A maioria das decisões do Conselho Administrativo de Recursos Fiscais (Carf) sobre ágio é contrária aos contribuintes. Levantamento realizado pelo escritório Fialho Salles Advogados mostra que as autuações fiscais lavradas pela Receita Federal foram mantidas em 181 dos 236 julgamentos realizados, em turmas ou na Câmara Superior, entre janeiro de 2016 e março deste ano.
O ágio é uma das prioridades da Receita Federal. Consiste em um valor pago, em geral, pela rentabilidade futura de uma empresa adquirida ou incorporada. Pode ser registrado como despesa no balanço e amortizado, reduzindo os valores de Imposto de Renda (IRPJ) e CSLL a pagar. A fiscalização, porém, costuma autuar os contribuintes quando interpreta que uma operação foi realizada apenas com a intenção de reduzir a carga tributária.
O levantamento feito pelo escritório engloba os julgamentos a partir de janeiro de 2016 porque o Carf ficou fechado durante a maior parte do ano anterior, devido à Operação Zelotes. Além disso, advogados e a Procuradoria-Geral da Fazenda Nacional (PGFN) concordam que não é possível falar em jurisprudência sobre ágio antes da Zelotes. A Câmara Superior ainda não havia julgado o assunto e existiam poucas decisões nas turmas baixas.
“Hoje, há uma amostra significativa”, afirma o advogado Roberto Salles Lopes, responsável pelo levantamento. No total, o Carf julgou no período 251 casos. Em 15, porém, os conselheiros não enfrentaram o mérito – restando 236 julgamentos. Na Justiça, há poucas decisões e elas oscilam entre favoráveis e desfavoráveis, segundo o levantamento.

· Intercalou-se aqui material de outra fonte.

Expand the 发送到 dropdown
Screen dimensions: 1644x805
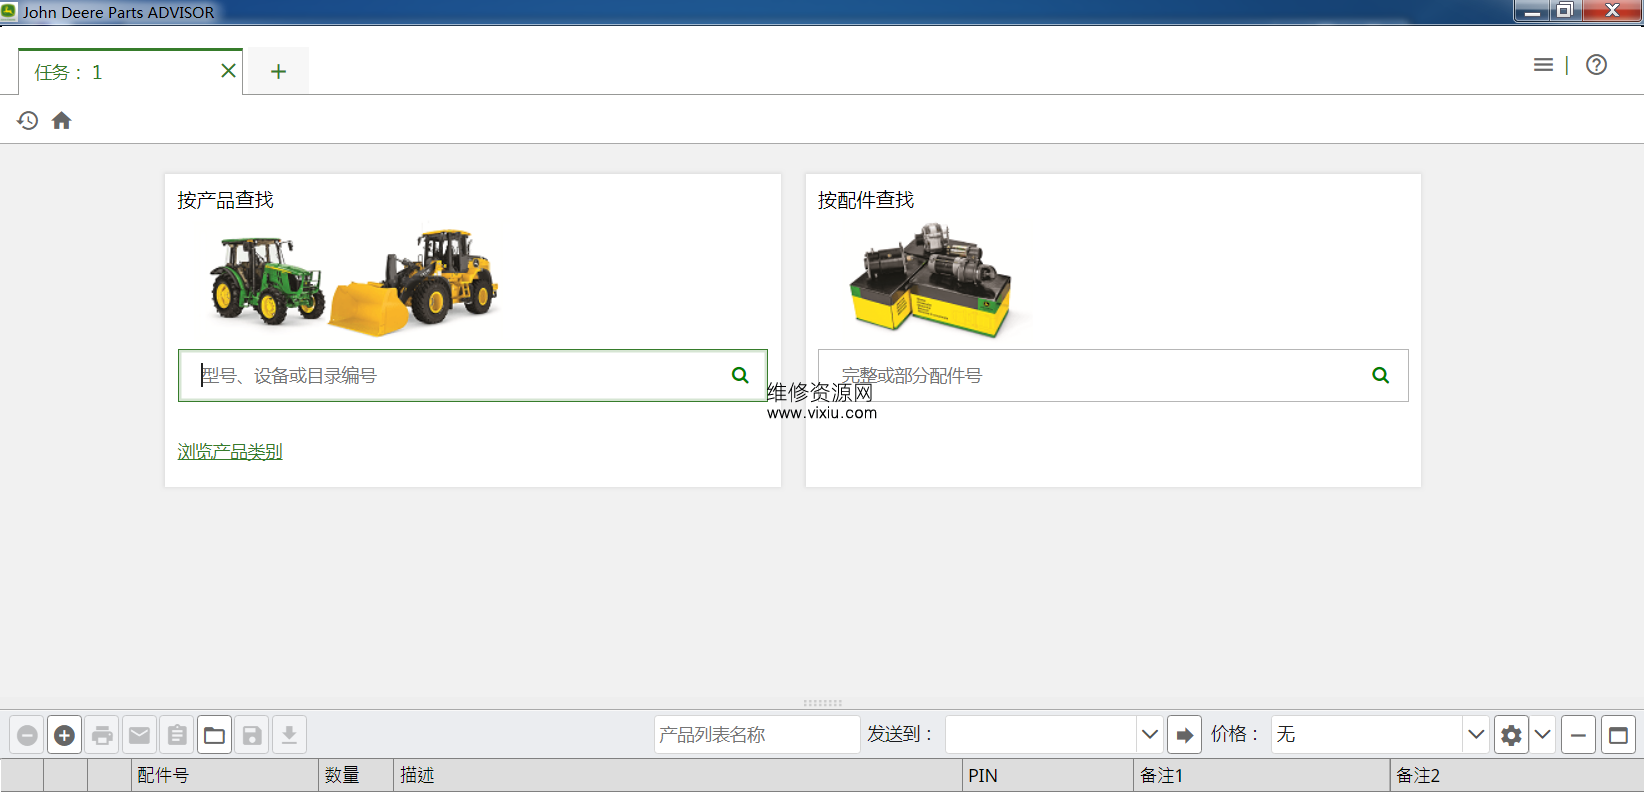[1149, 735]
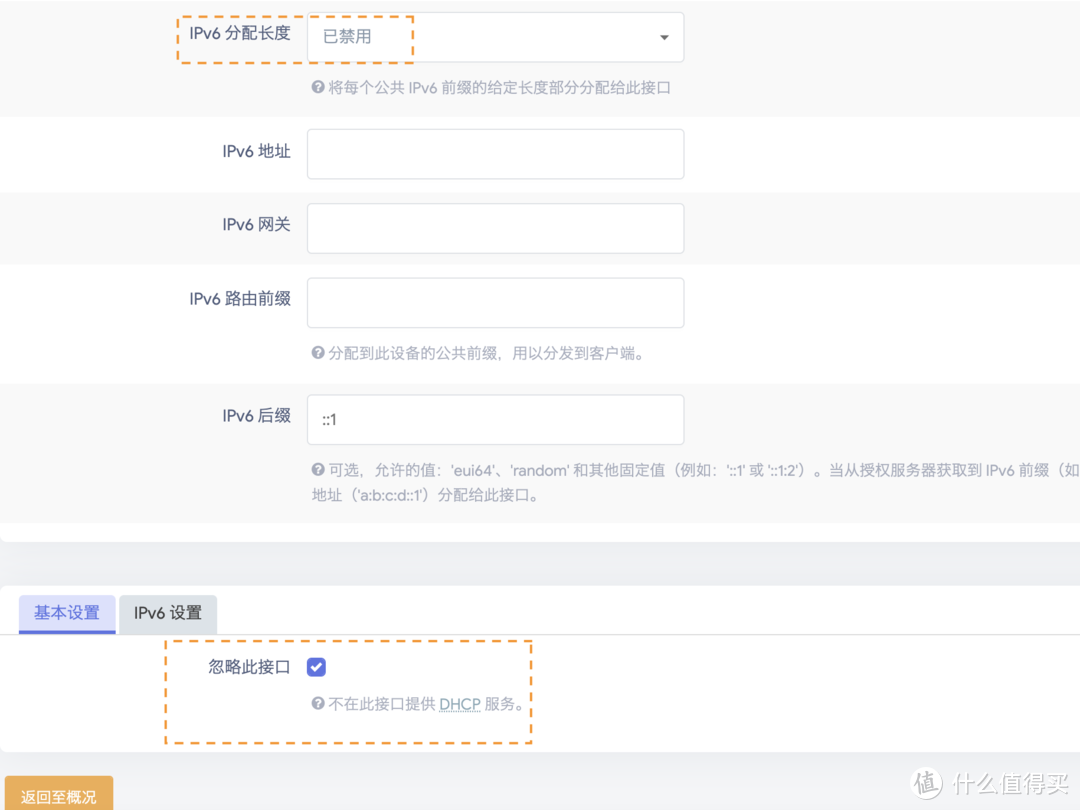Click dropdown arrow on the 已禁用 selector
The width and height of the screenshot is (1080, 810).
pos(663,36)
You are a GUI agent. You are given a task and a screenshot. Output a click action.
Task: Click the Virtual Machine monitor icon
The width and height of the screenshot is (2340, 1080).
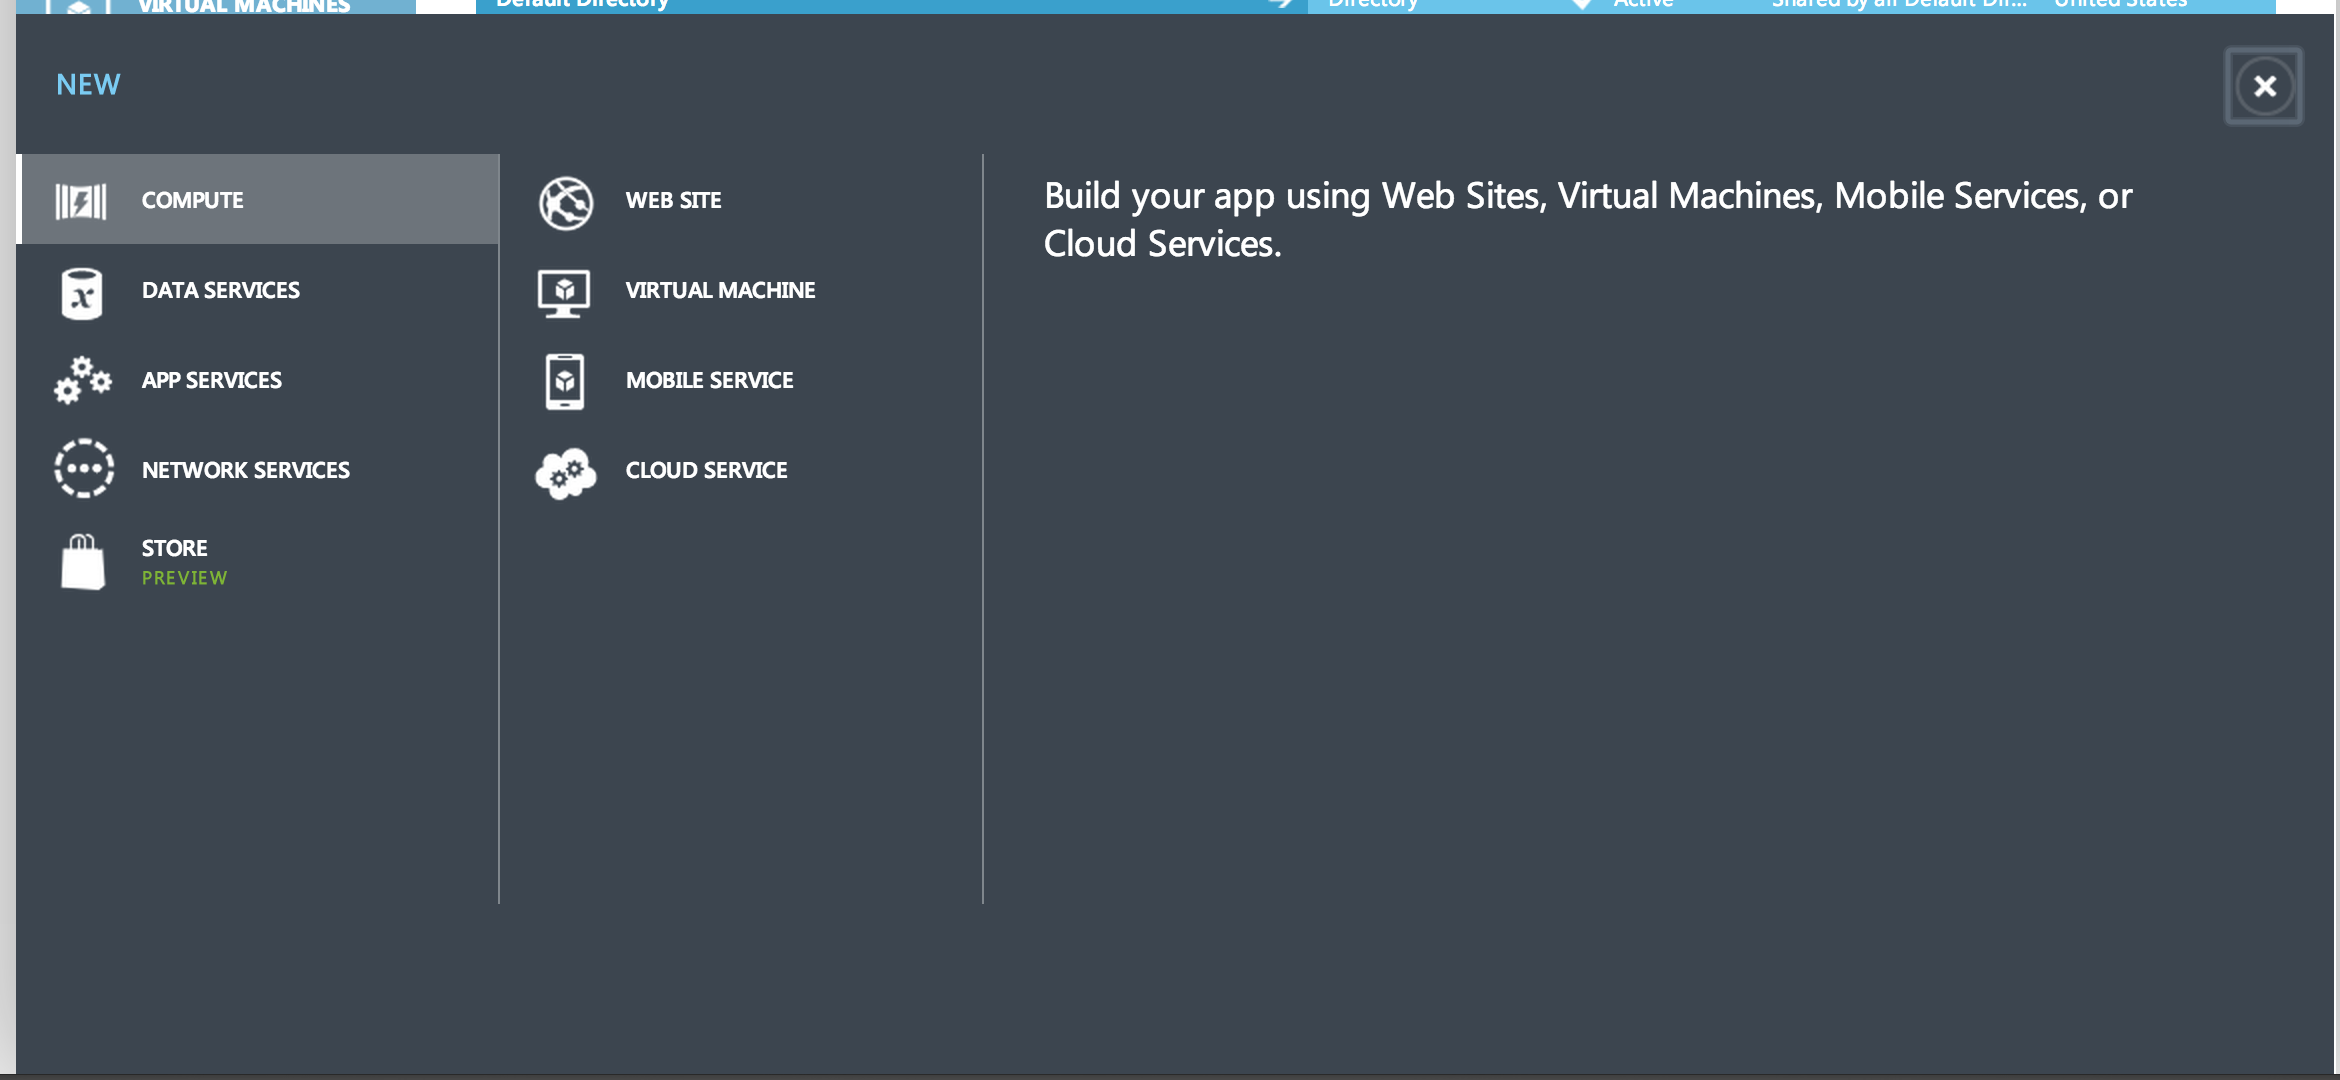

Grande parte das decisões no tribunal administrativo foi por maioria de votos, seguida pela unanimidade e voto de qualidade. No último caso, do desempate dos presidentes das turmas, quase todas as decisões foram favoráveis à Fazenda Nacional.
Segundo o advogado, os julgamentos na Câmara Superior são mais rigorosos e menos favoráveis aos contribuintes. Nas chamadas turmas baixas, há mais resultados variados.
Entre os temas mais comuns, está o uso de empresa veículo. Na sequência, ágio interno e transferência de ágio. Em geral, o resultado dos julgamentos depende mais das circunstâncias de cada caso do que dos argumentos recorrentes dos contribuintes, de acordo com Salles.
Caso de ágio interno é uma exceção, acrescenta o advogado. “É quase um indicativo de perda”, afirma. Há poucos precedentes no Carf favoráveis aos contribuintes.
A PGFN separa os ágios em apenas dois tipos: interno e com uso de empresa veículo. No ágio interno, a jurisprudência da Câmara Superior já se consolidou a favor da Fazenda. “Não reconhece [a jurisprudência] o uso”, afirma o procurador Marco Aurélio Zortea Marques, da Fazenda Nacional. Nos casos com empresa veículo, as turmas ainda estão divididas. Mas na Câmara Superior tem prevalecido a tese da Fazenda.
Por isso, nos julgamentos sobre esse tema, se o contribuinte venceu em turma baixa, costuma concentrar seus esforços em tentar impedir a aceitação pela turma do recurso da Fazenda Nacional – levantar alguma questão processual, como afirmar que o paradigma não trata exatamente do mesmo assunto. Há casos em que os conselheiros passam mais tempo discutindo o conhecimento do recurso que a tese em si.
De acordo com a advogada Ana Paula Lui, sócia do escritório Mattos Filho, Veiga Filho, Marrey Jr e Quiroga Advogados, de forma geral, não se consegue mais decisão favorável em caso de ágio porque sempre há uso de empresa veículo. Para as companhias, em muitas operações, não faz sentido uma incorporação direta, acrescenta.
Ana Paula lembra que, nos casos de privatização, a legislação da época estimulou a aquisição com ágio e a doutrina reconhece que o benefício foi uma moeda de troca usada pelo governo. “Mas as empresas foram autuadas”, diz. “O dilema para o contribuinte ou investidor estrangeiro é enfrentar a insegurança. Não basta só seguir a norma expressa”, afirma.